• Short problem:
Locate every line in the records below that contains the word "screenshot" and copy each of those lines in full.
= = = =
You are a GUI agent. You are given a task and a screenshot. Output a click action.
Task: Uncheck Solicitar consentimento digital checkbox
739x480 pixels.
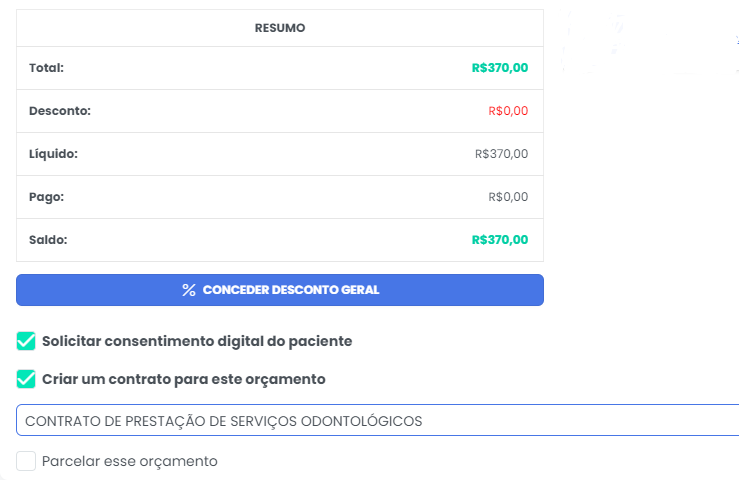pos(27,341)
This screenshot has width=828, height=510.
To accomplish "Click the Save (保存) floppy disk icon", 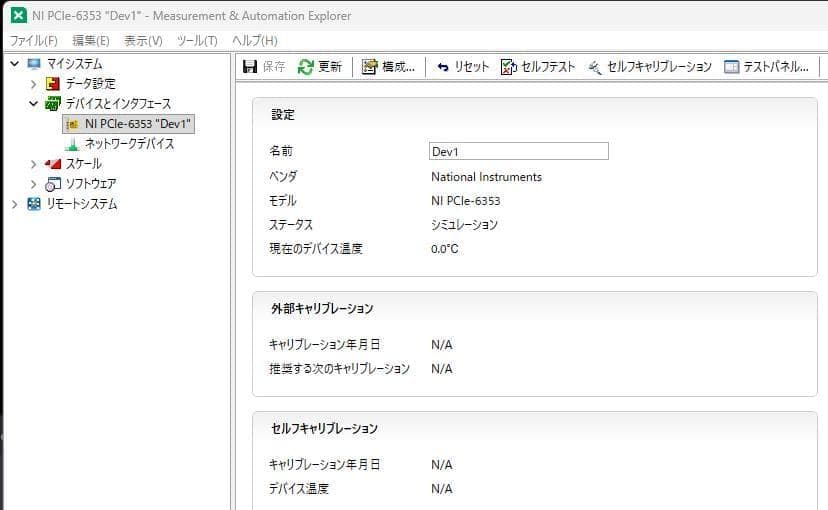I will 251,67.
= = = =
• Expected answer:
You are a GUI agent. You are given a task and a screenshot. Output a click action.
This screenshot has width=828, height=510.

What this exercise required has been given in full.